Supplied material:
━━━━━━━━━━━━━━━━━━━━

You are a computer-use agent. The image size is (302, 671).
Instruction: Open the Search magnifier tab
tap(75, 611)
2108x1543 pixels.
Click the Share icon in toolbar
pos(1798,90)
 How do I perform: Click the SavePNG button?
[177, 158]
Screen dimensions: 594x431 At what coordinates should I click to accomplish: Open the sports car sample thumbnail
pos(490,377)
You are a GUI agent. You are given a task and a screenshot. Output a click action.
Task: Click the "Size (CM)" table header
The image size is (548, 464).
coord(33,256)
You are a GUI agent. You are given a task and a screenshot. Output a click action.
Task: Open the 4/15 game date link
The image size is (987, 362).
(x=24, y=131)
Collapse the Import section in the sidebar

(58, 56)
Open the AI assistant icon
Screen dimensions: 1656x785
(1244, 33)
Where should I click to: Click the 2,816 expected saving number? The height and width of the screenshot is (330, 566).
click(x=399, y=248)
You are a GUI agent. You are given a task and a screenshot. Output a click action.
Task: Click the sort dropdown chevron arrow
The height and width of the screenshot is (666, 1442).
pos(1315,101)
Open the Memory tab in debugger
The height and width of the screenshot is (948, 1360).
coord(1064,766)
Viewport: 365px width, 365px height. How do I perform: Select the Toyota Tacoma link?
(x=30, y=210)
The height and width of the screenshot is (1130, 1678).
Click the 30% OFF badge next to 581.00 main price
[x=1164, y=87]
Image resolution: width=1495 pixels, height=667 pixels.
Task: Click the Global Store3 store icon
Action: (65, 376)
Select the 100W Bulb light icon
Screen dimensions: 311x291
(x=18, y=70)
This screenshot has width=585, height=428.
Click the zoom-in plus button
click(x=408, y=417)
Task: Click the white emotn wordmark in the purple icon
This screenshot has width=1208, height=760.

━━━━━━━━━━━━━━━━━━━━

Exercise directions:
Please copy all of the items above line for line, keeping every character the same.

Answer to this problem:
You are a computer-use agent. The image size is (302, 671).
Instruction: Open the Search magnifier tab
tap(75, 611)
2108x1543 pixels.
Click the Share icon in toolbar
pos(1798,90)
 How do I perform: Click the SavePNG button?
[177, 158]
Screen dimensions: 594x431 At what coordinates should I click to accomplish: Open the sports car sample thumbnail
pos(490,377)
You are a GUI agent. You are given a task and a screenshot. Output a click action.
Task: Click the "Size (CM)" table header
The image size is (548, 464).
coord(33,256)
You are a GUI agent. You are given a task and a screenshot. Output a click action.
Task: Open the 4/15 game date link
The image size is (987, 362).
(x=24, y=131)
Collapse the Import section in the sidebar

(58, 56)
Open the AI assistant icon
Screen dimensions: 1656x785
(1244, 33)
Where should I click to: Click the 2,816 expected saving number? The height and width of the screenshot is (330, 566).
click(x=399, y=248)
You are a GUI agent. You are given a task and a screenshot. Output a click action.
Task: Click the sort dropdown chevron arrow
The height and width of the screenshot is (666, 1442).
pos(1315,101)
Open the Memory tab in debugger
The height and width of the screenshot is (948, 1360).
coord(1064,766)
Viewport: 365px width, 365px height. How do I perform: Select the Toyota Tacoma link?
(x=30, y=210)
The height and width of the screenshot is (1130, 1678).
Click the 30% OFF badge next to 581.00 main price
[x=1164, y=87]
Image resolution: width=1495 pixels, height=667 pixels.
Task: Click the Global Store3 store icon
Action: (65, 376)
Select the 100W Bulb light icon
Screen dimensions: 311x291
(x=18, y=70)
This screenshot has width=585, height=428.
Click the zoom-in plus button
click(x=408, y=417)
Task: Click the white emotn wordmark in the purple icon
This screenshot has width=1208, height=760.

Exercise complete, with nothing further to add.